もちろん、専用の洗濯槽クリーナーを使用しても構いませんよ。ただ、市販の洗濯槽クリーナーの多くも主成分は酸素系漂白剤です。酸素系漂白剤として単品で市販されている商品の方がリーズナブルでおすすめですよ。
また洗濯機の機種によっては、「塩素系漂白剤」しか使えないケースもあります。あらかじめ取扱説明書を確認しておきましょう。
気をつけてほしいのは、「塩素系漂白剤」と「酸素系漂白剤」を混ぜないこと。体に害のある塩素ガスが発生します。
ーー「酸素系漂白剤」を使用した「槽洗浄」の方法を教えてください。
1.洗濯槽まわりの細かいゴミを取る
「酸素系漂白剤」を入れる前に、まずは使用済みの歯ブラシや雑巾などを使って洗濯槽まわりの細かいゴミを取りましょう。最初にやらないと、きれいになった洗濯槽にゴミが落ちてしまいます。
洗濯機のふたや内ぶた、洗剤投入口などもしっかりと。洗剤投入口は洗剤が残りやすく、洗濯槽の次にカビが発生しやすい場所です。
2,500mlの水に大さじ1杯の「酸素系漂白剤」を溶かす
「酸素系漂白剤」の使用量は、「槽洗浄」1回に大さじ1杯。500ml程度の水に溶かせばよいので、500ml入りペットボトルを使用するとわかりやすいでしょう。

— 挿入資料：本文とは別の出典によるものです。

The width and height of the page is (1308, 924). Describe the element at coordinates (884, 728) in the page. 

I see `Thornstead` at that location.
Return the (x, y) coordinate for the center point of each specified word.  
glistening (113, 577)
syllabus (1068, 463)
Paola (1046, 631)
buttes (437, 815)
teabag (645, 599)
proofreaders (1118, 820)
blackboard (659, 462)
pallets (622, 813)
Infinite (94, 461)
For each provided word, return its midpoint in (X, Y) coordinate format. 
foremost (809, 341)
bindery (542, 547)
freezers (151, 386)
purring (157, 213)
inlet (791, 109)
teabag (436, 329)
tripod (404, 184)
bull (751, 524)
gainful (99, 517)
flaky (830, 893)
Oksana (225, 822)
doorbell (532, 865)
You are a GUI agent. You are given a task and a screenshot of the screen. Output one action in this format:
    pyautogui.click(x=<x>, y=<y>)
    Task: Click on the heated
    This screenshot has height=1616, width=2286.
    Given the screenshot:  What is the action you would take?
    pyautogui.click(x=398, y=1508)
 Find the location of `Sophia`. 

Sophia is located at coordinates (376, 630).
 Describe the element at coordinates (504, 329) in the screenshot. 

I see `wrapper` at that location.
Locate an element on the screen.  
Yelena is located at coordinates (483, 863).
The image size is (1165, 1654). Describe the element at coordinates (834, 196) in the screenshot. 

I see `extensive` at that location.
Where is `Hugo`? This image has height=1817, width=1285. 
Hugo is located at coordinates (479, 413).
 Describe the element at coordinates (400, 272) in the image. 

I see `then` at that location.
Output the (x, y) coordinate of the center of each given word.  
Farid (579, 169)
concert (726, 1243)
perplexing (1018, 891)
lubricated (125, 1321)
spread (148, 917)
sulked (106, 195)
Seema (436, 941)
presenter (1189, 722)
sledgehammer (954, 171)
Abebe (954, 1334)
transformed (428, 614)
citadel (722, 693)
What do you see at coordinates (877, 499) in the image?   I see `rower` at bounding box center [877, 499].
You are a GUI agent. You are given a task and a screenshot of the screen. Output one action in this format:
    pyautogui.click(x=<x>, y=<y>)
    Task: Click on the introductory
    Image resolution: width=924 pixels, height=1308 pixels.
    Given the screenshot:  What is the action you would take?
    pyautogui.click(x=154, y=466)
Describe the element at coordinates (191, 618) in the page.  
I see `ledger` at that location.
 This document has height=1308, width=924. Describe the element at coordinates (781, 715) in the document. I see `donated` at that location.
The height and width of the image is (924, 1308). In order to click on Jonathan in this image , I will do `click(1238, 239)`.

3,洗濯槽にお湯と、水に溶かした「酸素系漂白剤」を入れる
洗濯槽に40〜50℃のお湯と、水に溶かした「酸素系漂白剤」を入れます。「酸素系漂白剤」はお湯のほうが活性化するんですよ。
4.お湯を洗濯槽に入れて3〜5分回す
ドラム式洗濯乾燥機はバケツ1杯程度、タテ型洗濯乾燥機は洗濯槽いっぱいまでお湯を入れます。あとは洗濯機を3〜5分ほど動かして「酸素系洗濯機」を拡散させます。
5.浮き上がったゴミ取りは徹底的に
3時間〜一晩ほど漬け置くと、洗濯槽の裏側に張りついた汚れが剥がれ、浮き上がります。浮いているゴミはゴミすくいネットですくって捨てましょう。このゴミ取りを徹底的にやらないと、洗濯物にゴミが付着してしまいます。
「ぴろぴろワカメ」状態になっている場合、一度ではゴミ取りができないこともあります。ゴミが浮かなくなるまで、何度かお湯を入れ替えて洗濯機を回してください。
6.洗濯槽の水滴や汚れを拭き取り乾燥させる
徹底的にゴミ取りをしたら、「洗い」「脱水」「乾燥」まで洗濯機を回します。仕上げは乾いたタオルや雑巾で洗濯槽の水滴、汚れを拭き取れば完了。洗濯機のふたを開け、しっかり乾燥させましょう!
おわりに
毎田さんによると、乾燥機能がついている洗濯機は洗濯槽の温度が上がるため、カビが発生しやすいのだとか。
最近は乾燥機能がない洗濯機とガス衣類乾燥機を併用する方が増えているそうです。もちろん設置工事は必要になりますが、電気式全自動洗濯乾燥機より乾燥時間が早く、料金が安い、ふんわり仕上がるなどのメリットがあります。
今回ご紹介した3つのポイント、洗剤の使用量を守る、週に1度は「槽乾燥」、月に1度は「槽洗浄」を徹底し、洗濯槽のカビの発生を予防しましょう。月に1度の「槽洗浄」は決してお手軽とはいえませんが、洗濯物の嫌なニオイ、汚れ付着を防ぐためには必須です! ぜひ試してみてくださいね。